For Phase 1, filter stages take `&Store` and the pipeline runner
dispatches: algorithm stages use `&dyn StoreView`, filter/transform
stages use `&Store`. This keeps the fast MmapView path for interactive
search untouched.
## Open Questions
1. **Separator agent**: Its "interference pairs" selection doesn't fit
the filter model cleanly. Best option is a custom generator stage
`interference-pairs,min_sim=0.5` that produces pair keys.
2. **Priority scoring**: `sort:priority` calls `consolidation_priority()`
which needs graph + spectral. This is a transform that needs the
full pipeline context — treat it as a "heavy sort" that's allowed
to compute.
3. **Duration syntax**: `7d`, `24h`, `30m`. Parse with simple regex
`(\d+)(d|h|m)` → seconds.
4. **Negation**: Prefix `!` on predicate: `!type:episodic`.

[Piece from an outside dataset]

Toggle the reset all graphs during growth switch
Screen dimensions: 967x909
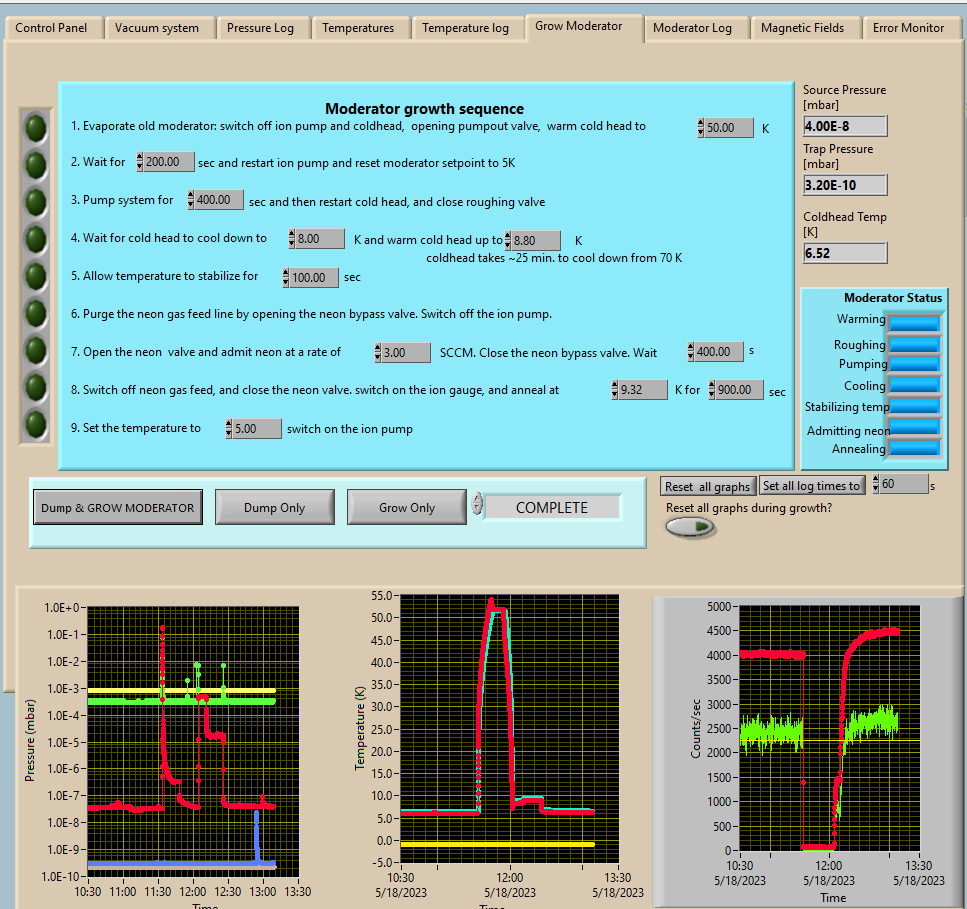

5. **Backwards compatibility**: Current `-p spread` syntax must keep
working. The parser tries algorithm names first, then predicate
syntax. No ambiguity since algorithms are bare words and predicates
use `:`.
6. **Stage ordering**: Generators must come first (or the pipeline
starts with implicit "all"). Filters/transforms can interleave
freely with algorithms. The runner validates this at parse time.